The same week Facebook open-sourced M2M-100, an AI model that can translate between over 100 languages, Microsoft detailed an algorithm of its own — Turing Universal Language Representation (T-ULRv2) — that can interpret 94 languages. The company claims T-ULRv2 achieves the top results in XTREME, a natural language processing benchmark created by Google, and will use it to improve features like Semantic Search in Word and Suggested Replies in Outlook and Teams ahead of availability in private preview via Azure.

T-ULRv2, a joint collaboration between Microsoft Research and the Microsoft Turing team, contains a total of 550 million parameters, or internal variables that the model leverages to make predictions. (By comparison, M2M-100 has around 15 billion parameters). Microsoft researchers trained T-ULRv2 on a multilingual data corpus from the web that consists of the aforementioned 94 languages. During training, the model learned to translate by predicting masked words from sentences in different languages, occasionally drawing on context clues in pairs of translations like English and French.

As Microsoft VP Saurabh Tiwary and assistant managing director Ming Zhou note in a blog post, the XTREME benchmark covers 40 languages spanning 12 families and 9 tasks that require reasoning about varying levels of syntax. The languages are selected to maximize diversity, coverage in existing tasks, and availability of training data, and the tasks cover a range of paradigms including sentence text classification, structured prediction, sentence retrieval, and cross-lingual question answering. For models to be successful on the XTREME benchmarks, then, they must learn representations that generalize to many standard cross-lingual transfer settings.

T-ULRv2 beat the previous best model from Alibaba (VECO) by 3.5 points on average. It also surpassed the performance of Microsoft’s FILTER, Google’s XLM-R, and New York University’s X-STILTs. “The Microsoft Turing team has long believed that language representation should be universal,” Tiwary and Zhou wrote. “We [recently] presented a method to train language-agnostic representation in an unsupervised fashion. This kind of approach would allow for the trained model to be fine-tuned in one language and applied to a different one in a zero-shot fashion. This would overcome the challenge of requiring labeled data to train the model in every language.”

The jury is out on T-ULRv2’s potential for bias and its grasp of general knowledge. Some research suggests benchmarks such as XTREME don’t measure models’ knowledge well and that models like T-ULRv2 can exhibit toxicity and prejudice against demographic groups. But the model is in any case a step toward Microsoft’s grand “AI at scale” vision, which seeks to push AI capabilities by training algorithms with increasingly large amounts of data and compute. Already, the company has used its Turing family of models to bolster language understanding across Bing, Office, Dynamics, and its other productivity products.

It’s also unclear the extent to which the size of models like T-ULRv2 might correspond to performance improvements in the future.

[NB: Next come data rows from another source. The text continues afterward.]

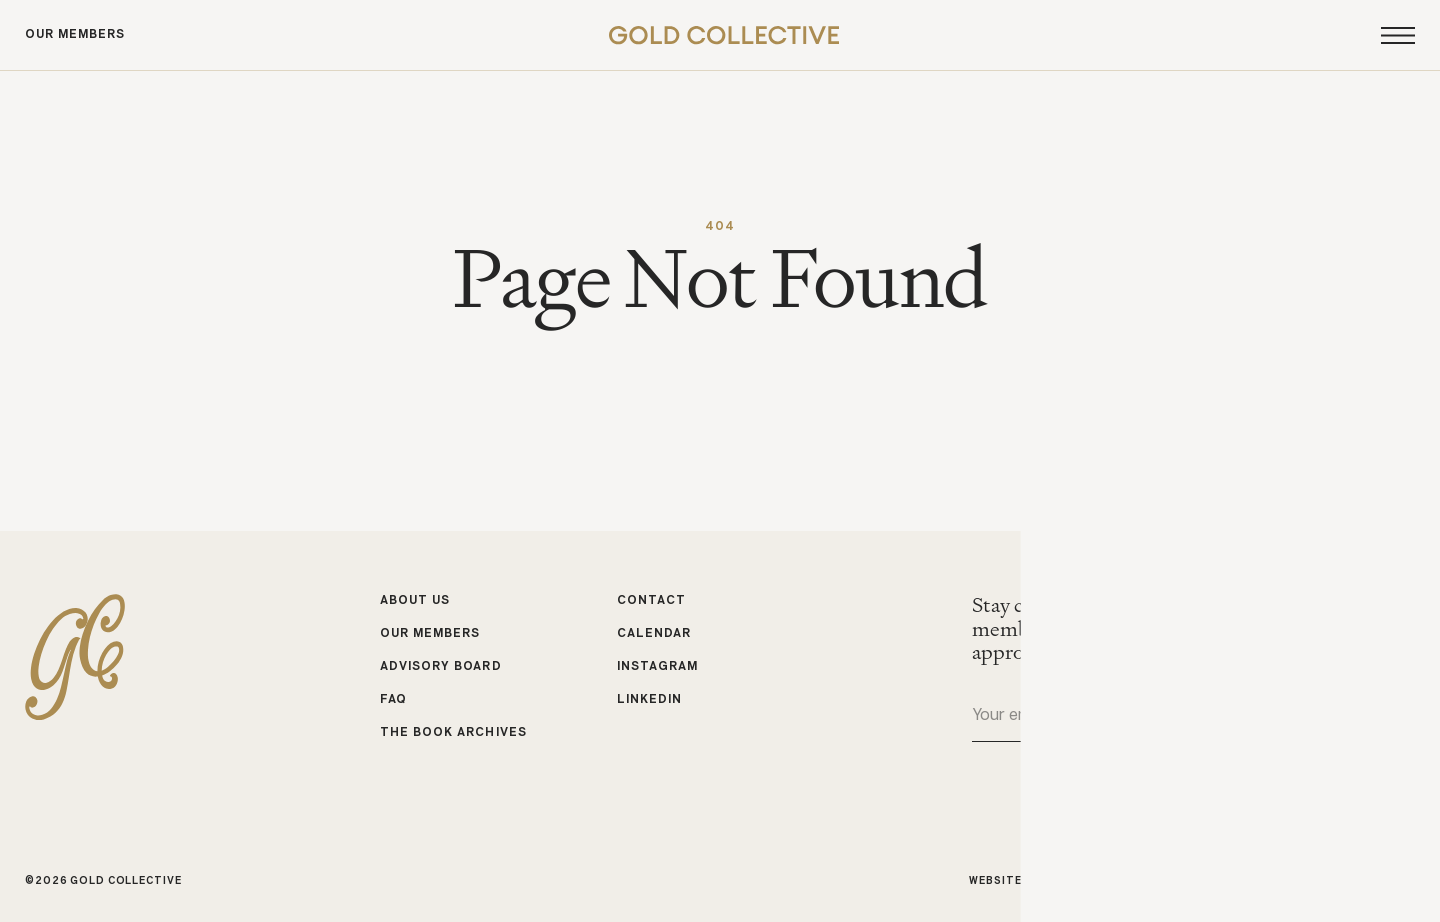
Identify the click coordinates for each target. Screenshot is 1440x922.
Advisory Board (441, 667)
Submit (1399, 716)
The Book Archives (453, 732)
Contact (651, 601)
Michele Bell (1374, 880)
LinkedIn (649, 699)
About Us (415, 601)
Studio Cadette (1143, 880)
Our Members (75, 35)
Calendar (654, 634)
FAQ (393, 699)
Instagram (657, 667)
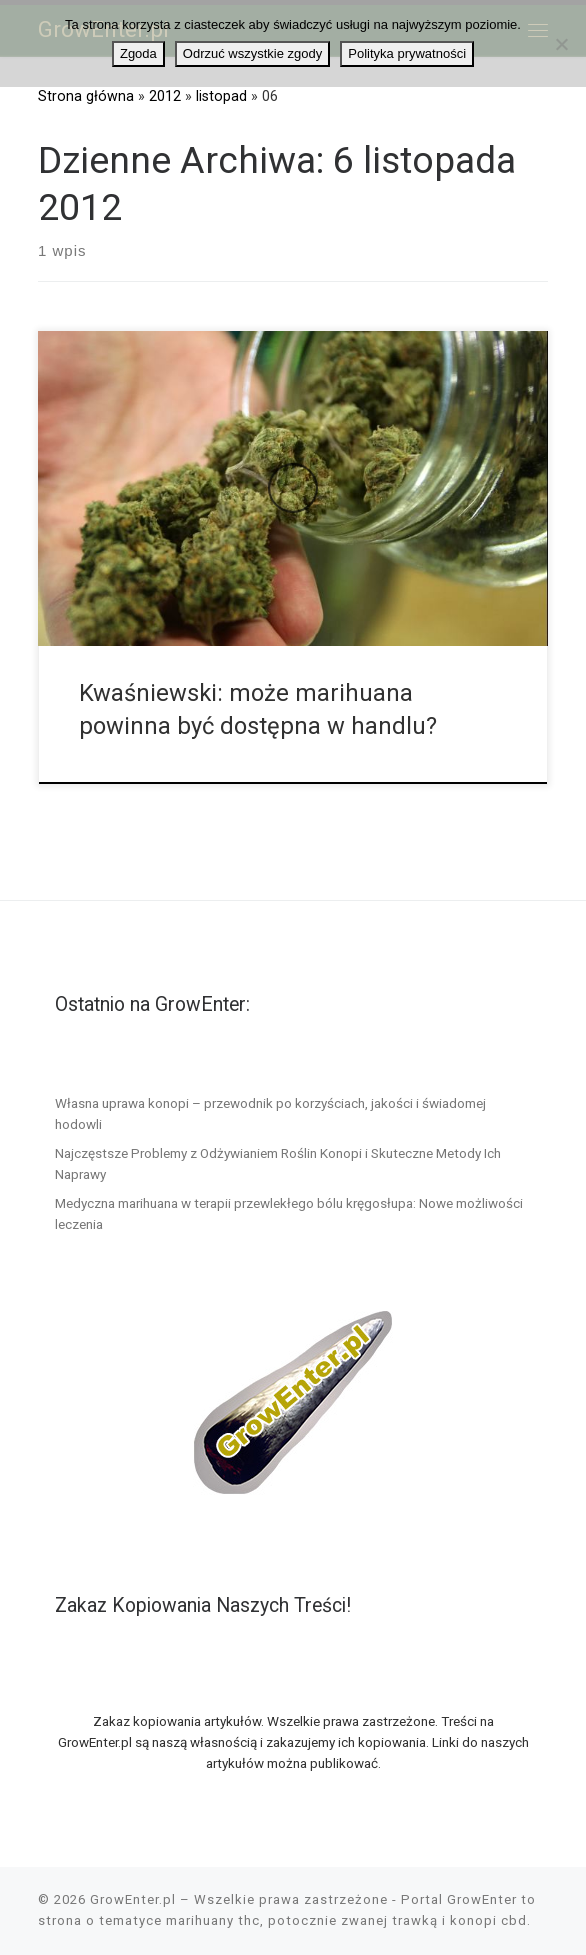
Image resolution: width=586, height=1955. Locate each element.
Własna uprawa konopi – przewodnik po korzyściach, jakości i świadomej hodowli (270, 1113)
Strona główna (86, 96)
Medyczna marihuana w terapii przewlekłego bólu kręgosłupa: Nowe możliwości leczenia (289, 1213)
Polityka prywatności (407, 53)
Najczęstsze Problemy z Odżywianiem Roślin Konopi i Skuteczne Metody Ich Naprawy (278, 1163)
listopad (221, 96)
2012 (165, 96)
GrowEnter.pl (133, 1899)
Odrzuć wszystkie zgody (252, 53)
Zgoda (138, 53)
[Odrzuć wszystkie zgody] (561, 44)
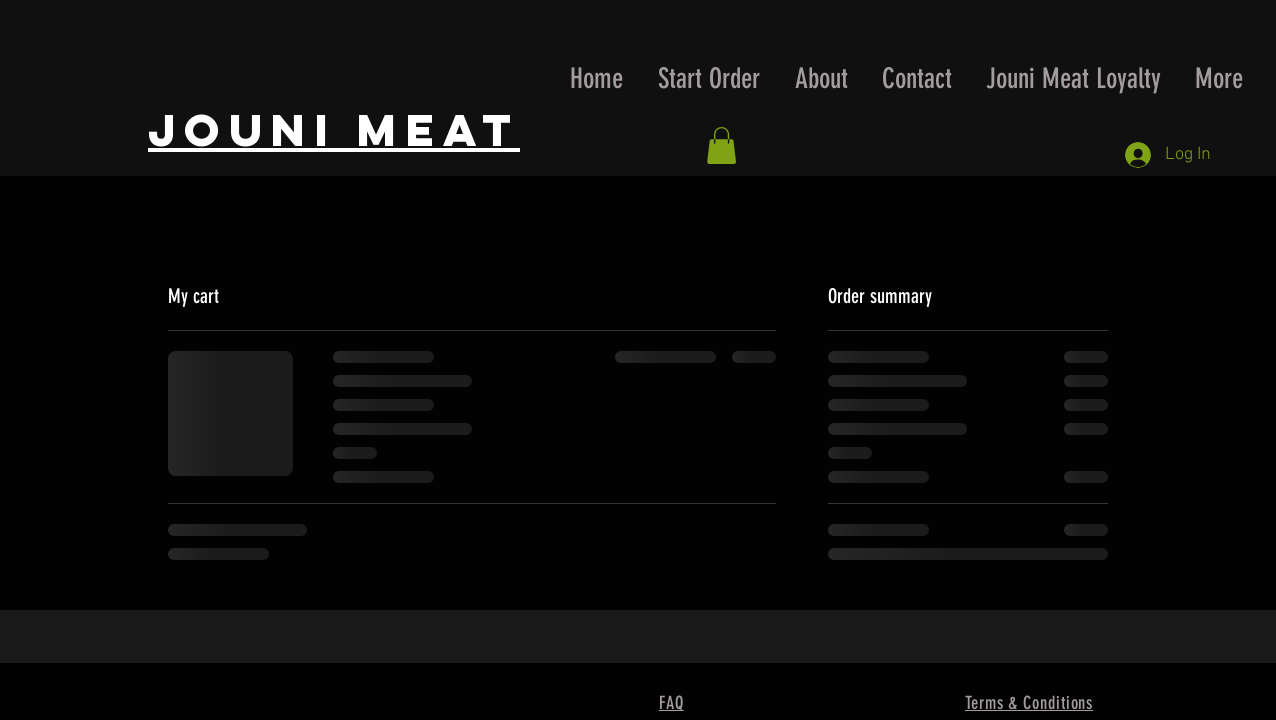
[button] (721, 145)
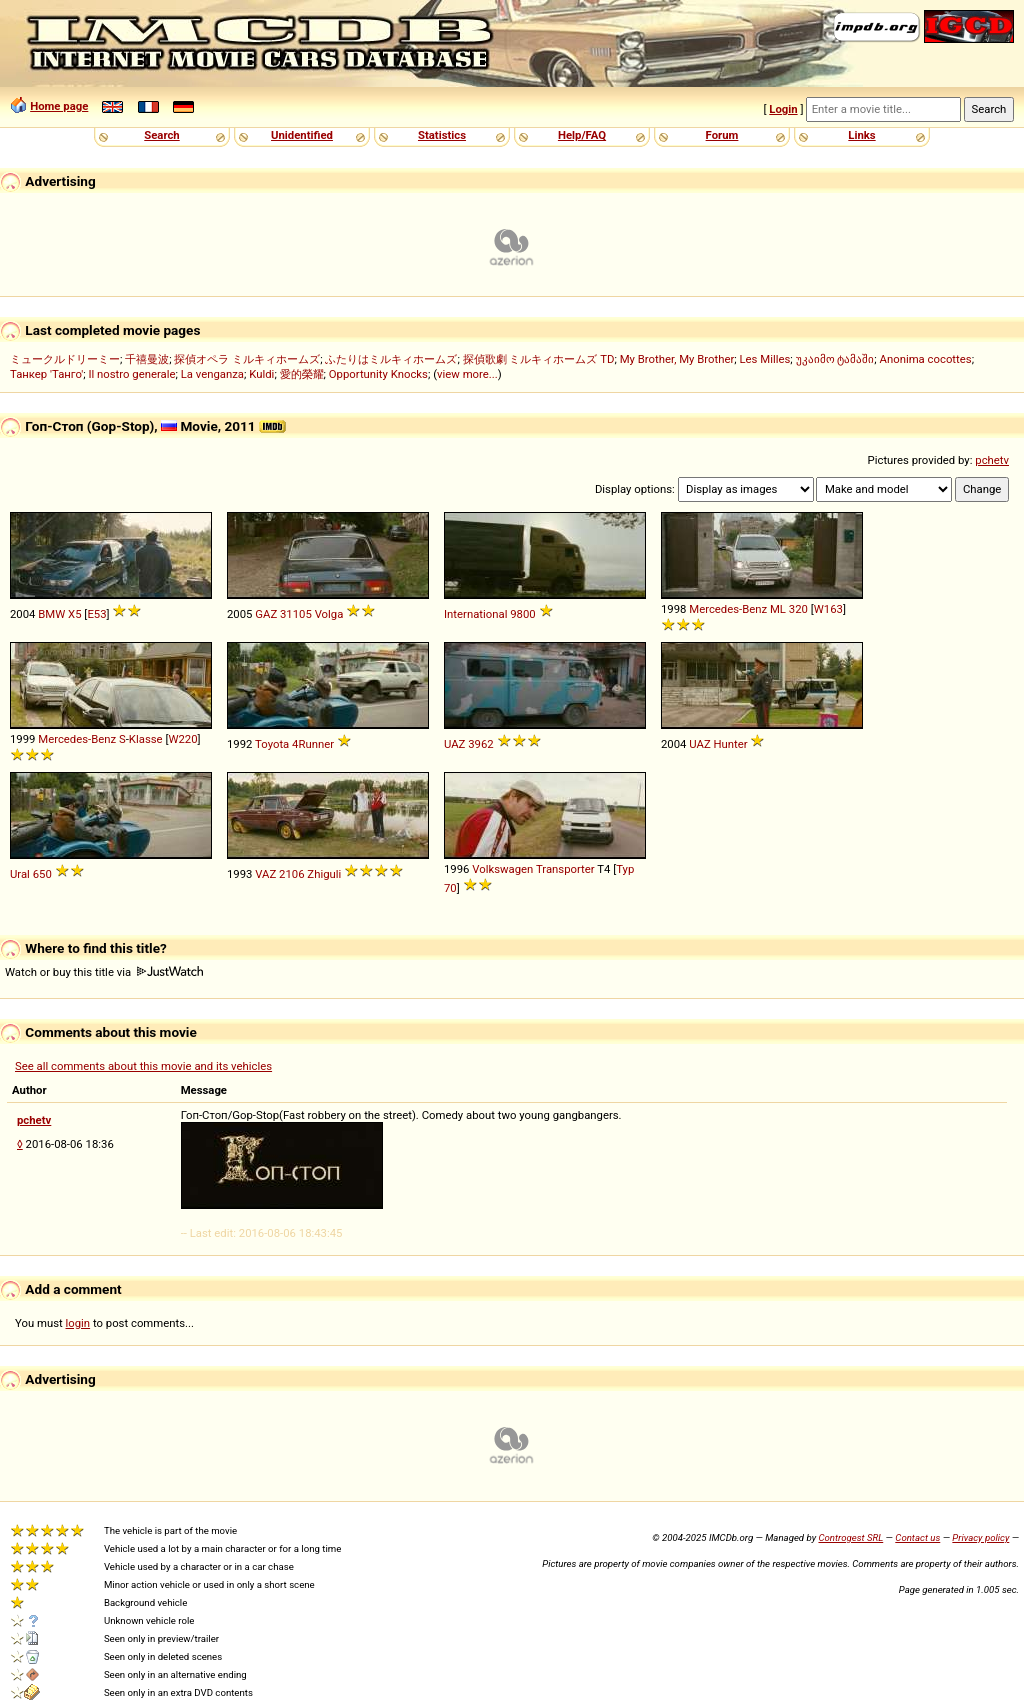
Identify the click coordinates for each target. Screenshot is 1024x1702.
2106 (291, 874)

A study published by researchers at MIT found that progress in deep learning has been strongly reliant on increases in compute and that continued progress will require dramatically more computationally efficient deep learning methods, either through changes to existing techniques or via new as-yet-undiscovered methods. On the other hand, an OpenAI survey found that since 2012, the amount of compute needed to train an AI model to the same performance on classifying images in a popular benchmark (ImageNet) has been decreasing by a factor of two every 16 months.

In this regard, Microsoft is well-positioned to keep throwing compute at the problem. To OpenAI’s research alone, it devoted over 285,000 processor cores, 10,000 graphics cards, and 400 gigabits per second of connectivity for each graphics card server. (Microsoft and OpenAI have an ongoing commercial partnership to jointly develop new technologies for Microsoft’s Azure cloud platform.)

“Microsoft Office and Microsoft Bing are available in over 100 languages across 200 regions. We have customers in every corner of the planet, and they use our products in their native languages,” Tiwary and Zhou continued. “To truly democratize our product experience to empower all users and efficiently scale globally, we are pushing the boundaries of multilingual models.”

T-ULRv2 will power current and future language services available through Azure Cognitive Services, Microsoft says. It will also be available as a part of a program for building custom applications, which was announced at Microsoft Ignite 2020 earlier this year. Developers can submit requests for access.